(Records held in a dataset)

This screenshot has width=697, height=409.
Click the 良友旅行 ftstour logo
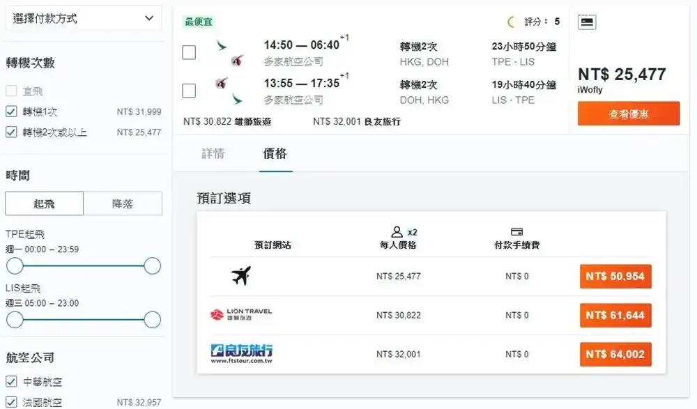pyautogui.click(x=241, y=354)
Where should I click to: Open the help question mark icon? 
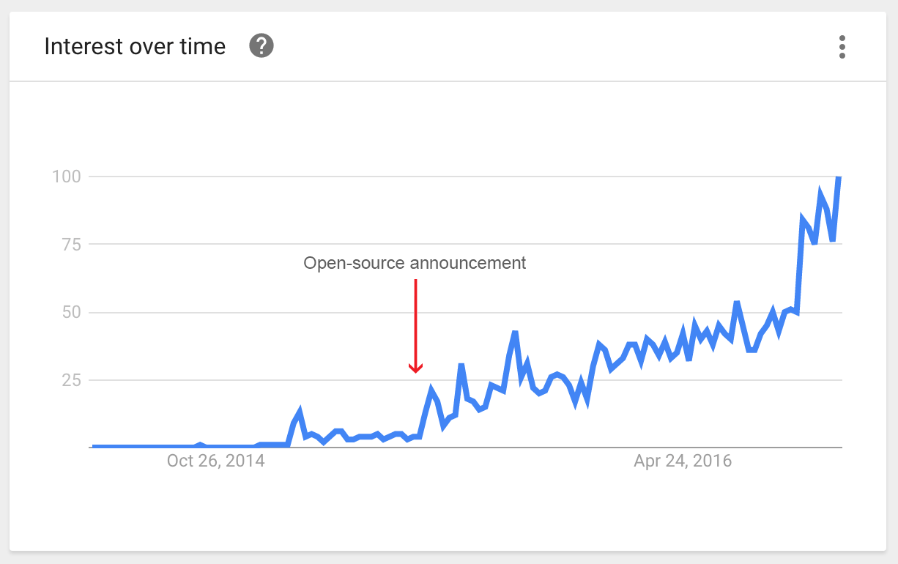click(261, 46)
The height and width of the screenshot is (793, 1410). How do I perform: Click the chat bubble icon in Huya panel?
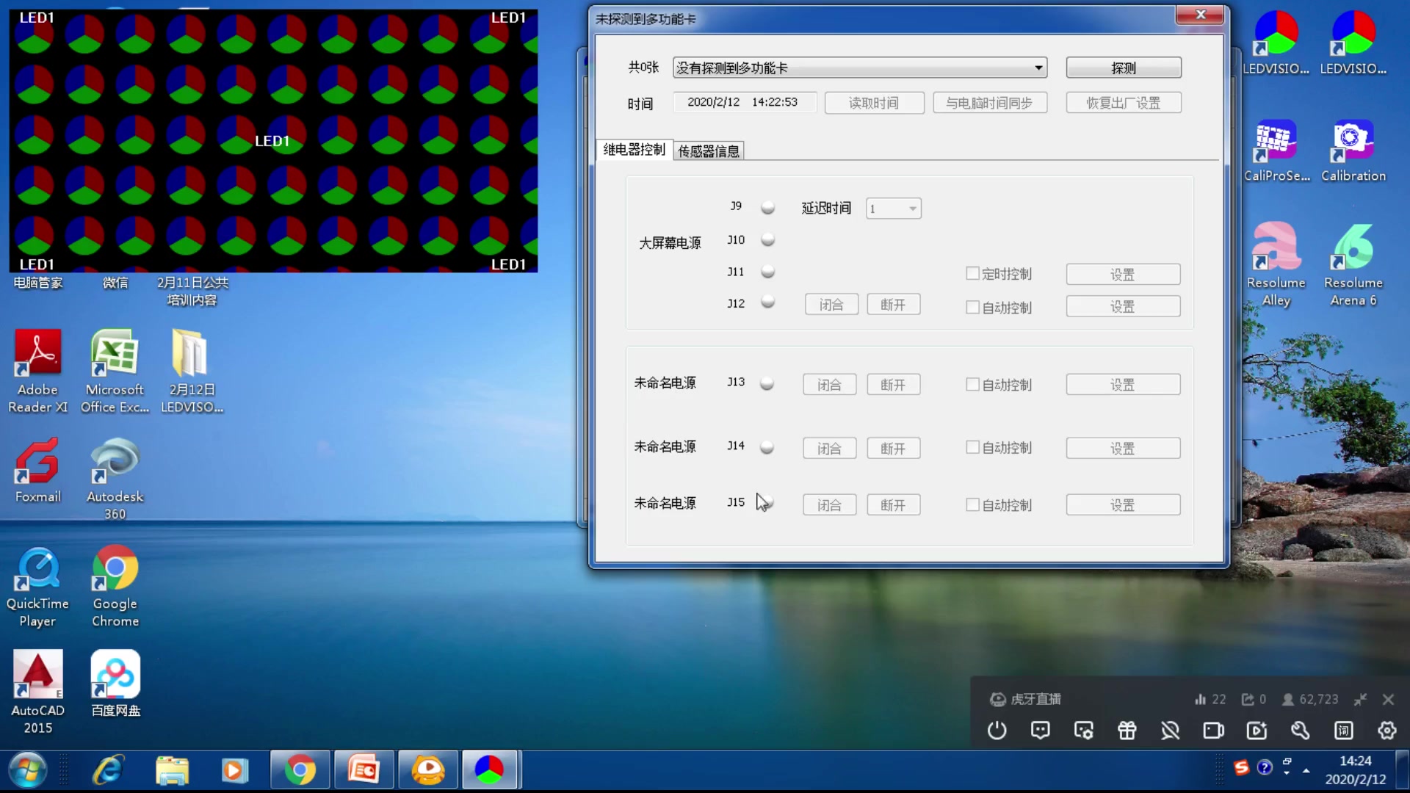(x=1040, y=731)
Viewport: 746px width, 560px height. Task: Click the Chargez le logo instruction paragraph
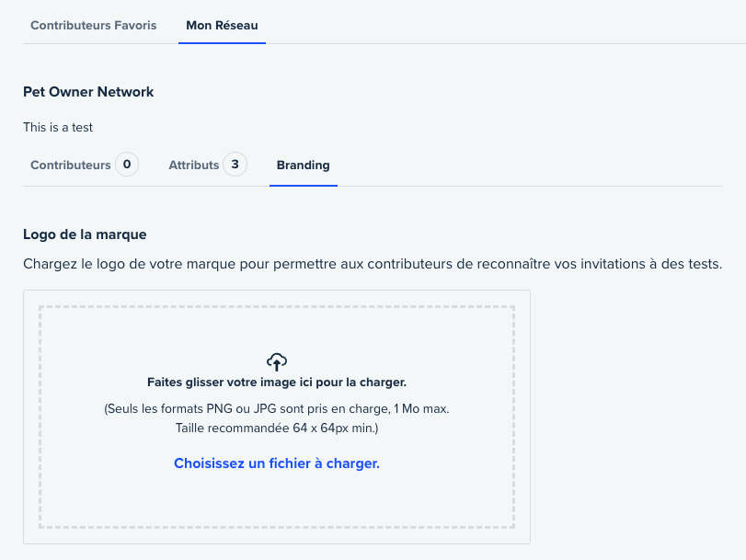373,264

--

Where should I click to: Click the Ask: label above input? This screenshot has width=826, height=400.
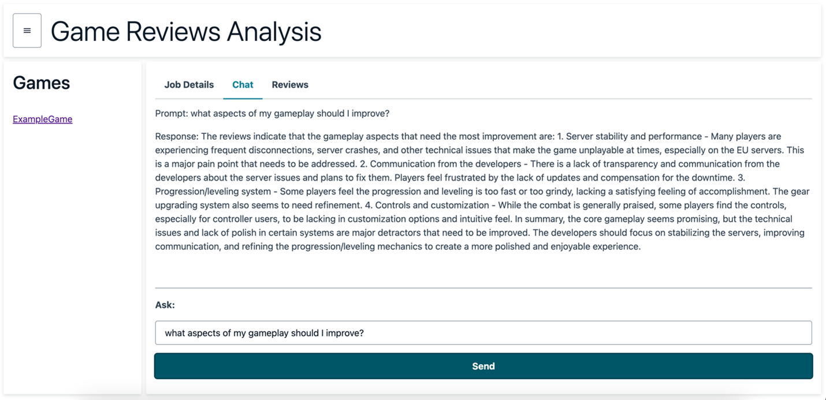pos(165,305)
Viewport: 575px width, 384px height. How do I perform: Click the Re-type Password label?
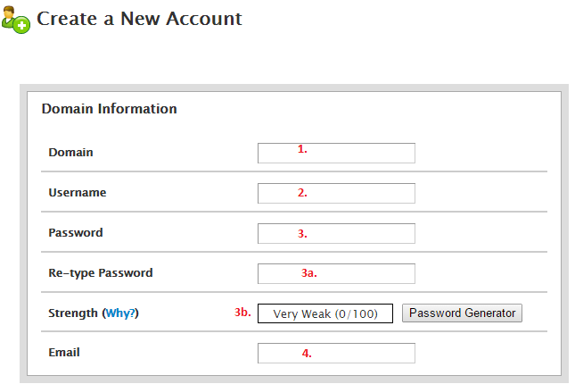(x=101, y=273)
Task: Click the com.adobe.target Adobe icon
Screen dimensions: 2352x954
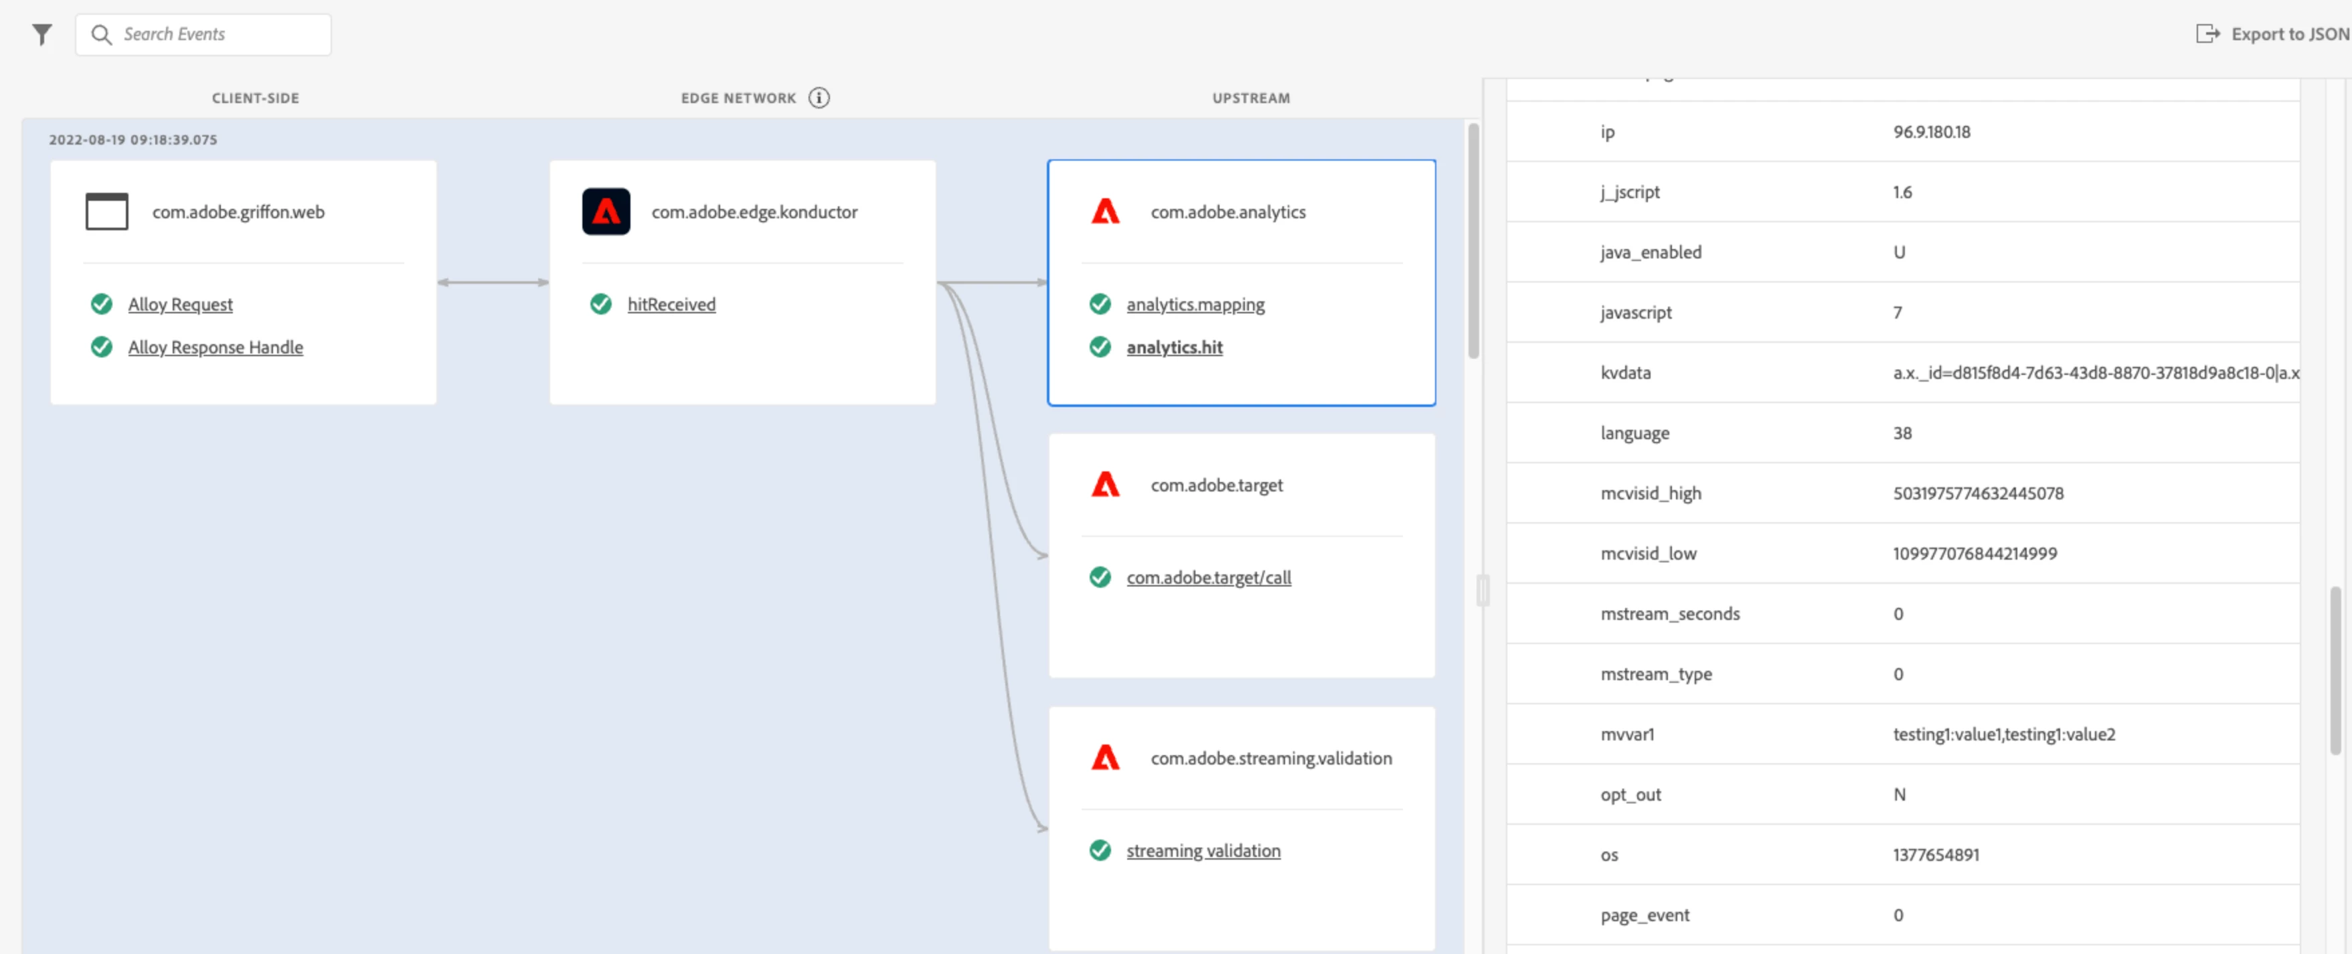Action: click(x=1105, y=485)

→ **Given exercise**
Count the lines above that contain the string "Viewport", and give only the number.

→ **Completed exercise**
2